Panamaram is a village in Wayanad district in the state of Kerala, India.

Demographics

 India census, Panamaram had a population of 11651 with 5891 males and 5760 females.

Panamaram River

Panamaram River is a tributary of the Kabani River along with Mananthavady, Bavali, Noolpuzha and Nugu Rivers. Kabani and its tributaries play a key role in the enhancement of the landscapes of Wayanad District.
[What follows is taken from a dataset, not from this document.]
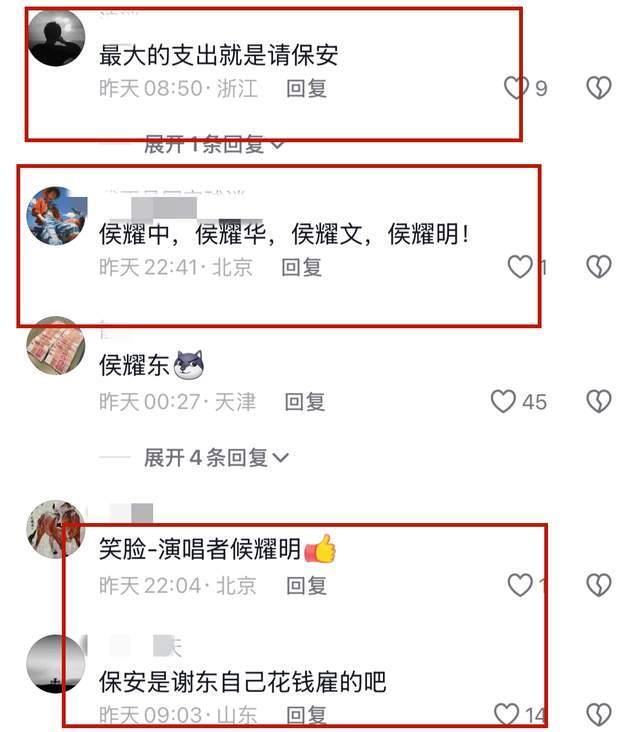Screen dimensions: 640x732
Task: Like the 侯耀东 comment with 45 likes
Action: click(x=503, y=401)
About 6 km north of Panamaram, the Kabini takes birth. It is the confluence of the Panamaram river, originating in the Western Ghats near Pookode Lake, a perennial lake near Lakkidi, 4,500 ft above sea level, and the Mananthavady river, springing from the 5,000 ft Tondarmudi. The Kabini is, perhaps, the most feminine of Kerala rivers. The flow of life on its banks is incredibly peaceful and dream-like. The confluence of these rivers is Kabani River and it after entering the state of Karnataka merges with the Kaveri River.

Panamaram Fort

Panamaram has great significance in the history of Indian freedom struggle as it witnessed one of the first freedom struggle in South India.
On 11 October 1802 Pazhassi Raja's followers like Thalakkal Chanthu and Edachena Kunkan Nair captured the Panamaram Fort which was manned by the infantry units of Bombay. Commanding officer Capt. Dickinson and Lt. Maxwell were killed in action along with 25 soldiers. And this victory brought a new vigor to the resistance movement.

Panamaram Heronry

According to the annual heronry count of the Malabar Natural History Society (MNHS), the Panamaram Heronry is the largest heronry in Malabar in terms of number and diversity of birds breeding there. It is a small (1 acre) island in the river Kabani, an elevated sand bank. Government has issued orders to take apt measures to conserve the Panamaram Heronry. The massive destruction of bamboo groves on the heronry and unbridled sand mining are the two vital issues the heronry is facing. It has been observed that, many birds of the foreign origin also migrate to Panamaram during the nestling season. The cattle egret (Bubulcus ibis) was also observed breeding here in 2010, the breeding of the bird is reported in the state after 62 years. Other main species are little egret, Ardeola (pond heron), night heron, intermediate egret, purple heron, and black-headed ibis.

Transportation
Panamaram town comes in the exact middle of Wayanad district. It can be accessed from Mananthavady, Sulthan Bathery or Kalpetta. The Periya ghat road connects Mananthavady to Kannur and Thalassery.  The Thamarassery mountain road connects Calicut with Kalpetta. The Bangalore-Mysore Road connects through Gundlupet, Sulthan Bathery through Nadavayal Road to Panamaram from one side and Mysore- Handpost [HD Kotte] , Bavali, Mananthavady to Panamaram from the other side.  The Kuttiady mountain road connects Vatakara with Kalpetta and Mananthavady. The Palchuram mountain road connects Kannur and Iritty with Mananthavady.  The road from Nilambur to Ooty is also connected to Wayanad through the village of Meppadi.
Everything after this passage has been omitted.